A snapshot survey of consumer perceptions of food risk in the UK indicates that many people are way off the mark, prompting the FSA to seek out constructive ways of engaging with the public over concerns.
The survey, which involved 2,019 adults aged over the age of 16, set out to assess the level of risk that consumers associate with food-related issues and who consumers trust most to provide them with accurate information. It was conducted in advance of the first meeting of the FSA's new General Advisory Committee on Science, to take place tomorrow.
Professor Colin Blakemore, chair of the FSA's new committee, expressed concern at the results, which included 90 per cent of people being unnecessarily concerned about eating chicken from a factory contaminated with bird 'flu, and almost a quarter wrongly believing there is little or no risk from drinking raw (unpasturised) milk.
He said that it is worrying that people seem to listen more to advice about food safety from their friends and family members than from scientists. While most people said they would trust a health professional first, 48 per cent said they would trust friends and family, over 42 per cent who said an independent scientist.
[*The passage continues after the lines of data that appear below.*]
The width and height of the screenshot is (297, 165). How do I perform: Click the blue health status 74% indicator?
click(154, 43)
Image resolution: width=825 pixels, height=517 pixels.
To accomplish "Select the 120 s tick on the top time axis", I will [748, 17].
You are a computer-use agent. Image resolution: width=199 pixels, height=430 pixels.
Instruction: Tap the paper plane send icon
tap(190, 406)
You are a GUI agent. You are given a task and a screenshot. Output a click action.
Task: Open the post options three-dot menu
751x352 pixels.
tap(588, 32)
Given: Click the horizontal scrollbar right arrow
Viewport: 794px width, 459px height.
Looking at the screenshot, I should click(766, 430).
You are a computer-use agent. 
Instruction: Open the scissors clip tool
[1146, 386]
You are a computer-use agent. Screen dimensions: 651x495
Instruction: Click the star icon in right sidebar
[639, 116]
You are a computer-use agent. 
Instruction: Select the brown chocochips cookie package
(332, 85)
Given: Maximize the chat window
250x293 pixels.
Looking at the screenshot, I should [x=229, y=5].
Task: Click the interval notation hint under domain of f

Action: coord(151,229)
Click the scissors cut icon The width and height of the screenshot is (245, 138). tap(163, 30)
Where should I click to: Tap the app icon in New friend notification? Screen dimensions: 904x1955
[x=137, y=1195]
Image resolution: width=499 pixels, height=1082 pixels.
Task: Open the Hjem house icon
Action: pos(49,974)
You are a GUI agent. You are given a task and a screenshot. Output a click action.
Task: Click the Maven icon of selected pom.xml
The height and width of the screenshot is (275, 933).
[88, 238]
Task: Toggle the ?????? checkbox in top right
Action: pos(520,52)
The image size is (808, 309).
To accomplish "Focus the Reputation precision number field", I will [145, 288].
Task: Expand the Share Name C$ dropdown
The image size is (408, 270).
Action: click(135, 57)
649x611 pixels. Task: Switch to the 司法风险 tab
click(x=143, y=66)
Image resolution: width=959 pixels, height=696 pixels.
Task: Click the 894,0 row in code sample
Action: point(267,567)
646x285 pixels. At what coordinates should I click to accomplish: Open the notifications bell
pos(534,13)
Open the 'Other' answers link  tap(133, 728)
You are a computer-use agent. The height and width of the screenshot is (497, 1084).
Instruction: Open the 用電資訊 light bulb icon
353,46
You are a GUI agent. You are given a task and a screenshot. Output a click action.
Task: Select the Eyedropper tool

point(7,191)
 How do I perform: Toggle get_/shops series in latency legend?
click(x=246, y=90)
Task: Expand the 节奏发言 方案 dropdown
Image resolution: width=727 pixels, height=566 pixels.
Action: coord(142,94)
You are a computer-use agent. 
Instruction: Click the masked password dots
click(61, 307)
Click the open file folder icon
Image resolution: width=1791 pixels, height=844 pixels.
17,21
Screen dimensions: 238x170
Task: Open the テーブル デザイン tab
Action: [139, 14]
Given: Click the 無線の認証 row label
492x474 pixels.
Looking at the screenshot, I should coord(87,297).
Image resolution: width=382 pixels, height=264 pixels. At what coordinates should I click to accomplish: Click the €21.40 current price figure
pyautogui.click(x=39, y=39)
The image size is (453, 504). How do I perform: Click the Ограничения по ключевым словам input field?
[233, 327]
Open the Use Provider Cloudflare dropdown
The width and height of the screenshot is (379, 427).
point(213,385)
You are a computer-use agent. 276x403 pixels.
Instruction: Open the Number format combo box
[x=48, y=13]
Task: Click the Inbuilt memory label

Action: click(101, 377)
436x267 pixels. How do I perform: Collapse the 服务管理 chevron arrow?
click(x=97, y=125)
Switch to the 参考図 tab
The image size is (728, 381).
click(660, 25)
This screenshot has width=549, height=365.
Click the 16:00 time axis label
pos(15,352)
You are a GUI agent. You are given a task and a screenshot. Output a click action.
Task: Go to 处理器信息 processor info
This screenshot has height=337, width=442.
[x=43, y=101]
"It's clear that scientists need to communicate reliable evidence in a way that everyone can understand and to find constructive ways of engaging with the public on areas of concern," said Blakemore.
"It's a challenge the Food Standards Agency will have to rise to."
A spokesperson for the FSA told FoodNavigator.com that such communication forms part of the new committee's remit, but it is part of a broader issue the agency deals with on a day-to-day basis.
It is, clearly, not always easy to communicate scientific findings in such a way as the underlying message is understood by the public.
For instance, the media furore over the publication of the Southampton study linking certain food additives to hyperactivity in children was way out of step with the FSA's interpretation and subsequent advice on the study.
Its advice - which came in for far-reaching criticism from the media and consumer groups - that eliminating certain additives from the diet of children affected by hyperactivity could help.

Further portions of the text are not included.